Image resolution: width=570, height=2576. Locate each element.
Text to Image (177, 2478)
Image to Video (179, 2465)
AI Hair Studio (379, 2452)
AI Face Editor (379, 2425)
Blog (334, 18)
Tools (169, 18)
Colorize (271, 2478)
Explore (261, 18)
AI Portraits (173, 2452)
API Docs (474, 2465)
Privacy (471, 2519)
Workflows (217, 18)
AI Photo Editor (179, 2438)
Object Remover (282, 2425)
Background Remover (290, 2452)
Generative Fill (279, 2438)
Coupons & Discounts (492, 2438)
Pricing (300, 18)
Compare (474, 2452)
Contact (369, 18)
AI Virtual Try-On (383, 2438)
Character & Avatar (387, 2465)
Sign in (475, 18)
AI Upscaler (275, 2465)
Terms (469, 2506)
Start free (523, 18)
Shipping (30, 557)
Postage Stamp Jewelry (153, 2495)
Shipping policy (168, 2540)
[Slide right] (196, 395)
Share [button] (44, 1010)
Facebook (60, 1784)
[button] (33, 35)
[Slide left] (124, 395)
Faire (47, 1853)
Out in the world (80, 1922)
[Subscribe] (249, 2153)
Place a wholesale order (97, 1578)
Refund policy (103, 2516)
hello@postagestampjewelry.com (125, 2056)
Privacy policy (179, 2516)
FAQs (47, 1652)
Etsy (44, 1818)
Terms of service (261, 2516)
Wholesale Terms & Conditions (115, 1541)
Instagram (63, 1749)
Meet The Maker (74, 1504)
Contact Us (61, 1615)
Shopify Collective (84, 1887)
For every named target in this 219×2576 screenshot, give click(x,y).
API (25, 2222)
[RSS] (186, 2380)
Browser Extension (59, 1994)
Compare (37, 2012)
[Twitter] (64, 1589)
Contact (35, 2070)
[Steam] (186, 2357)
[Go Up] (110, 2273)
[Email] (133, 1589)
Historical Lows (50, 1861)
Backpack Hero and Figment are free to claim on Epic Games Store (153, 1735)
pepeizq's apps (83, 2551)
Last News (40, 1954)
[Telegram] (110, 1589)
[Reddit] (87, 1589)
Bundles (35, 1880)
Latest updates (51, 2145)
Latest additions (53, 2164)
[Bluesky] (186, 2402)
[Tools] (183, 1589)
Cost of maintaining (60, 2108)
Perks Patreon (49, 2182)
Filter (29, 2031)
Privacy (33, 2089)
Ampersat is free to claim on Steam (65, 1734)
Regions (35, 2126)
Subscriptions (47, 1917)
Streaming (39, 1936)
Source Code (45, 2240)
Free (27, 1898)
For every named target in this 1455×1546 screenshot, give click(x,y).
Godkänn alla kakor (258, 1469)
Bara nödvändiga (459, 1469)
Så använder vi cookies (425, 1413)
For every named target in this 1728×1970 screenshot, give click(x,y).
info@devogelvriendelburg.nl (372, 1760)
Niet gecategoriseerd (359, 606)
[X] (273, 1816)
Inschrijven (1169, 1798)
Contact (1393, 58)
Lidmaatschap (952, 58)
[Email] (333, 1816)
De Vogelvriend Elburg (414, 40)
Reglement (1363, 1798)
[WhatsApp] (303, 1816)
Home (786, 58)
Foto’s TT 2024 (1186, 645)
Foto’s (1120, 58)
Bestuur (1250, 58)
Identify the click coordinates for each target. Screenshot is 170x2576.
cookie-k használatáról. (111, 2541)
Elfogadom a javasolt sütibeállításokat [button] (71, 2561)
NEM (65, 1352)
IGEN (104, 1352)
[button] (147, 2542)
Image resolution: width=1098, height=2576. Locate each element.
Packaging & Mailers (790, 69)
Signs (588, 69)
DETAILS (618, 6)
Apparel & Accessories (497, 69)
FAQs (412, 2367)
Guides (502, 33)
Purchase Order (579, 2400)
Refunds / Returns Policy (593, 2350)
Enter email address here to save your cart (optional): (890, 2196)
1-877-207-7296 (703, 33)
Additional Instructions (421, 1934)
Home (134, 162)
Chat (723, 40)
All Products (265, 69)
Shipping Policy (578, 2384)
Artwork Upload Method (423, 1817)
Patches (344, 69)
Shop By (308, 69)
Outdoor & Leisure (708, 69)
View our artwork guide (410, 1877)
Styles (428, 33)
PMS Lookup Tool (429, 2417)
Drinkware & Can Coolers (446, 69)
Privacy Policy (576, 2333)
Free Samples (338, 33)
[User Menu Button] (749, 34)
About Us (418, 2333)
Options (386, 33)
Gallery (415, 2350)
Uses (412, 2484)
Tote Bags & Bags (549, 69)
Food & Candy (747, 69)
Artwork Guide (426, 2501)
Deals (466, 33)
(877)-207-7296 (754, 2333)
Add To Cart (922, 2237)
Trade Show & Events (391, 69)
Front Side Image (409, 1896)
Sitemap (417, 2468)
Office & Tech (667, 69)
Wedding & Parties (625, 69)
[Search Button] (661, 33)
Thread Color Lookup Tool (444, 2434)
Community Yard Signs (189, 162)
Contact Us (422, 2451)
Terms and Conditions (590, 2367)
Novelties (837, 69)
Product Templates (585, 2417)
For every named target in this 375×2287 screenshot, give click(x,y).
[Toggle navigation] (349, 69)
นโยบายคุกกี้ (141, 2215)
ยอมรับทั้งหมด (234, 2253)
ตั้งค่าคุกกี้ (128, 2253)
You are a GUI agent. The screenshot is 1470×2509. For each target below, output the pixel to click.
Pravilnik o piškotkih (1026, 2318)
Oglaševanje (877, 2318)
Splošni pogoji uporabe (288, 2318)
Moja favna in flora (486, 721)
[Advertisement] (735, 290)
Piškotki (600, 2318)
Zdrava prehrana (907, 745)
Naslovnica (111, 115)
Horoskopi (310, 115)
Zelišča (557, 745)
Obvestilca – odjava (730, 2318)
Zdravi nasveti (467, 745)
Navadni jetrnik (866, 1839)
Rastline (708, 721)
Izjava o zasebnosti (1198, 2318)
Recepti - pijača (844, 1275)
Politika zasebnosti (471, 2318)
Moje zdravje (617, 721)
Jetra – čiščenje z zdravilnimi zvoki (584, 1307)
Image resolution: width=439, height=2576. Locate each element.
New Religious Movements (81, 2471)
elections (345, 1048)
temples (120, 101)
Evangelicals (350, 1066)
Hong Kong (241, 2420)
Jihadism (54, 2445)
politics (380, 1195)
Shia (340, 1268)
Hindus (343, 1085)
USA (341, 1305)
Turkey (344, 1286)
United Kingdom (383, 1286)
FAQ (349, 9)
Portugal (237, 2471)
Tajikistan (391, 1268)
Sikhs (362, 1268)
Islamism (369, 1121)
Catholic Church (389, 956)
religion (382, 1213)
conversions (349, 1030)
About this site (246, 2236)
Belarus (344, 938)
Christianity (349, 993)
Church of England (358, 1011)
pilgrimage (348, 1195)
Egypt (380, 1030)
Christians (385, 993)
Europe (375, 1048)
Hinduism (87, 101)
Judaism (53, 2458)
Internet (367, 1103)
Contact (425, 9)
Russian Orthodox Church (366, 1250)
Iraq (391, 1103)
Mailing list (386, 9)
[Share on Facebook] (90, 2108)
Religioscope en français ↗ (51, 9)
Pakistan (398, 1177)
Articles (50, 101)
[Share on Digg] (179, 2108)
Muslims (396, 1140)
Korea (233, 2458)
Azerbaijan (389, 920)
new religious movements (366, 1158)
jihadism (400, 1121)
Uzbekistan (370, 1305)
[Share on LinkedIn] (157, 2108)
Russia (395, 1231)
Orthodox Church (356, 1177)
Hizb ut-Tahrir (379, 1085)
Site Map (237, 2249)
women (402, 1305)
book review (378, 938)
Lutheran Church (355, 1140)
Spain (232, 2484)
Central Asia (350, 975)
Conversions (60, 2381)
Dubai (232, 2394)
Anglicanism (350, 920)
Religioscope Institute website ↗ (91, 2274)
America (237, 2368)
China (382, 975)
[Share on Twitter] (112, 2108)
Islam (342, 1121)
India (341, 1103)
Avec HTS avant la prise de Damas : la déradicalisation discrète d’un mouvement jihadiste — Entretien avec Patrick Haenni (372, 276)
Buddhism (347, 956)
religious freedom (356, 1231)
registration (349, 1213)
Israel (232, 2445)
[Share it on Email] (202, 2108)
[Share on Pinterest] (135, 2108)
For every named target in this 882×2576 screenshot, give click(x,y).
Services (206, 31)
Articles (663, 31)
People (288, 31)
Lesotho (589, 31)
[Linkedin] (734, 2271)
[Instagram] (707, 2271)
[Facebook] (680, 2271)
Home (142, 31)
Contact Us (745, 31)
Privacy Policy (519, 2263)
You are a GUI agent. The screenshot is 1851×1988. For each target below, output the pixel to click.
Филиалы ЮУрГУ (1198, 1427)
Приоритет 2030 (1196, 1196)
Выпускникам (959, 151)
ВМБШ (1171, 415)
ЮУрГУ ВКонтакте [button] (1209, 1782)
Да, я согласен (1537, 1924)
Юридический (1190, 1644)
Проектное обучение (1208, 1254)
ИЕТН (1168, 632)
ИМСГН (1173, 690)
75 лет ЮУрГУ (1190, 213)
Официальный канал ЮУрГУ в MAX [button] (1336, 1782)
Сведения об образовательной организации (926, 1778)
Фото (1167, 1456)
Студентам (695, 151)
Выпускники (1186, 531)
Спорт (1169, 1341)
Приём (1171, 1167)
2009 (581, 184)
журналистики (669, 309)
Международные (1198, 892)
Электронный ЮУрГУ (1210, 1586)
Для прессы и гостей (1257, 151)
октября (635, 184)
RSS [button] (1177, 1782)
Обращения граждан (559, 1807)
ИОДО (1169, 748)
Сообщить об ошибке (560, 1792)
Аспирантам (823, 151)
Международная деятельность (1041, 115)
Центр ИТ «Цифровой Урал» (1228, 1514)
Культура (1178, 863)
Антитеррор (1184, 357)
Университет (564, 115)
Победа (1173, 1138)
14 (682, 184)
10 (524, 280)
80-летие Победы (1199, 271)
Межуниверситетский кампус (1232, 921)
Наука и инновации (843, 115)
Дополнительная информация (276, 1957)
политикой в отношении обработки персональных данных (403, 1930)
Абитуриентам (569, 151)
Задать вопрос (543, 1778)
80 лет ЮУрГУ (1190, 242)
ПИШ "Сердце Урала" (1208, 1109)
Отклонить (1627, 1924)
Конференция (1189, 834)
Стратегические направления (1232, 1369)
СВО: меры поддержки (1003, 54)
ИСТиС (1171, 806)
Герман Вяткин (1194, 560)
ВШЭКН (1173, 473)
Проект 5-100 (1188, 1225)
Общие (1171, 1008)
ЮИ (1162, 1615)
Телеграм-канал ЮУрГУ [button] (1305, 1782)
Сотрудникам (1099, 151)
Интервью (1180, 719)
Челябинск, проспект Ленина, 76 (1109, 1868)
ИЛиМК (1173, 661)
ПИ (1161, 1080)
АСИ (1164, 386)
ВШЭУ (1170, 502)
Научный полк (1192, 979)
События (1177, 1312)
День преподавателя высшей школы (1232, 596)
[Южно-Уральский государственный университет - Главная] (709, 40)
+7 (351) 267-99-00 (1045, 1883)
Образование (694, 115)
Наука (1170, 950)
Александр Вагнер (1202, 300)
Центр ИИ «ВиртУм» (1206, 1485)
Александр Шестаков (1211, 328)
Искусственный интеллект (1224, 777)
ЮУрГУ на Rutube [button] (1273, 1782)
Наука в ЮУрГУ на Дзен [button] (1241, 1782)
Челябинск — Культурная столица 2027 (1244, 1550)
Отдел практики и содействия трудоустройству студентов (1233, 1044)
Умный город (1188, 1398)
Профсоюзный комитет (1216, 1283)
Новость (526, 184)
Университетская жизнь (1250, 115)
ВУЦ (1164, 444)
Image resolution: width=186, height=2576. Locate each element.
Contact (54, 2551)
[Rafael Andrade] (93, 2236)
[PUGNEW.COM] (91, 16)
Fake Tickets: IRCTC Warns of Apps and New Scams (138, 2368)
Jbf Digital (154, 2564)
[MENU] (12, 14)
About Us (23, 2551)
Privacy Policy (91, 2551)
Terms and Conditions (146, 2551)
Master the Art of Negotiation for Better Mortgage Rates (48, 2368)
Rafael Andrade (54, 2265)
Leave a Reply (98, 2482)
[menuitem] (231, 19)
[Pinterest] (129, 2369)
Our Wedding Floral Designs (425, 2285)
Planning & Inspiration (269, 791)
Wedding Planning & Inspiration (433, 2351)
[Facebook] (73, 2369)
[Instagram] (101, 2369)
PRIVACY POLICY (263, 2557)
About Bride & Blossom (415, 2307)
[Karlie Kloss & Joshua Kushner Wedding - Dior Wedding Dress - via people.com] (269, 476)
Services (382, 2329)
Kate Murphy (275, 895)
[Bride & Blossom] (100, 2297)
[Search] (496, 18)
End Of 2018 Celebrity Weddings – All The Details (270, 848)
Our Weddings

-- -- --

_Work item_
From the records above, give again exactly the lines running from the line with "Last News (40, 1954)" to the line with "Så använder vi cookies (425, 1413)", inclusive.

_Response for this exercise_
Last News (40, 1954)
[Telegram] (110, 1589)
[Reddit] (87, 1589)
Bundles (35, 1880)
Latest updates (51, 2145)
Latest additions (53, 2164)
[Bluesky] (186, 2402)
[Tools] (183, 1589)
Cost of maintaining (60, 2108)
Perks Patreon (49, 2182)
Filter (29, 2031)
Privacy (33, 2089)
Ampersat is free to claim on Steam (65, 1734)
Regions (35, 2126)
Subscriptions (47, 1917)
Streaming (39, 1936)
Source Code (45, 2240)
Free (27, 1898)
For every named target in this 1455×1546 screenshot, give click(x,y).
Godkänn alla kakor (258, 1469)
Bara nödvändiga (459, 1469)
Så använder vi cookies (425, 1413)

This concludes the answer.